本好きで恋愛苦手な私が推し小説家に溺愛されるまで

「栞、結婚しよう」
「!?」

 これって、プロポーズ……!?
 あまりにもびっくりすることを言われて、私は目を丸くした。
 鷹司さんの目は少し潤んでいる。

「ずっと考えてたんだ。

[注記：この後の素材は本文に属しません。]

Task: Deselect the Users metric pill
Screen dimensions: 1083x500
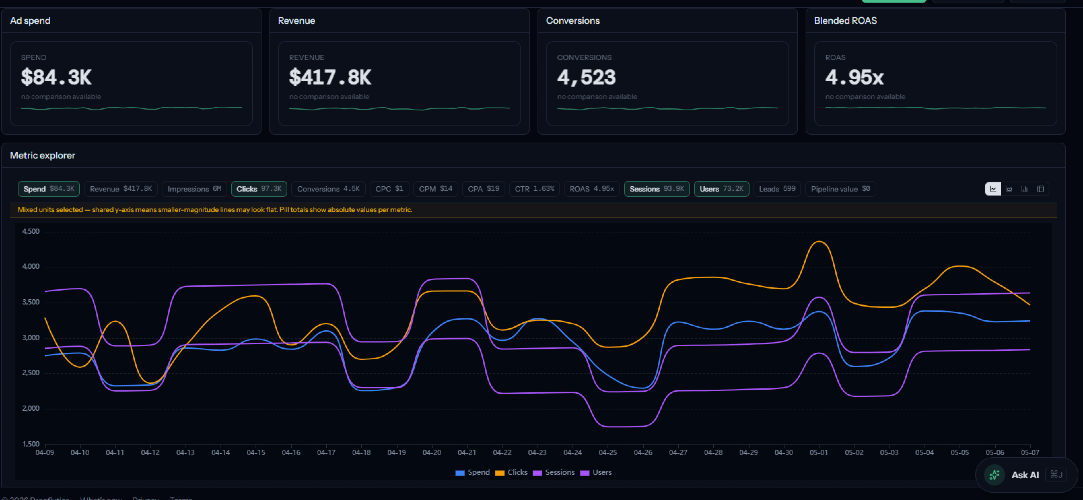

もし栞が刺されて緊急手術になっても、ただの恋人同士だったらできないことがあるって……」
「でも、私と付き合ってまだ日が浅いし、もっと良い女性が現れるかも……」

「栞以上に好きになれる女性なんて、絶対現れない」

 鷹司さんに断言されて、私の目から涙がぽろぽろと零れる。

 ――私も怖かった。
 宮本優衣華が持つものが包丁だと気付いた瞬間、鷹司さんを失うかもしれないって。

「栞……」

 鷹司さんは私を慈しむような目で見つめながら、涙を指先でぬぐってくれた。
 そして、唇にキスを落とす。

「ん……」

 鷹司さんは私を抱き上げ、書斎に行き、ベッドに横たえた。

「栞、愛してる……」

 何度も何度も囁かれながら、私は鷹司さんの愛を受けたのだった。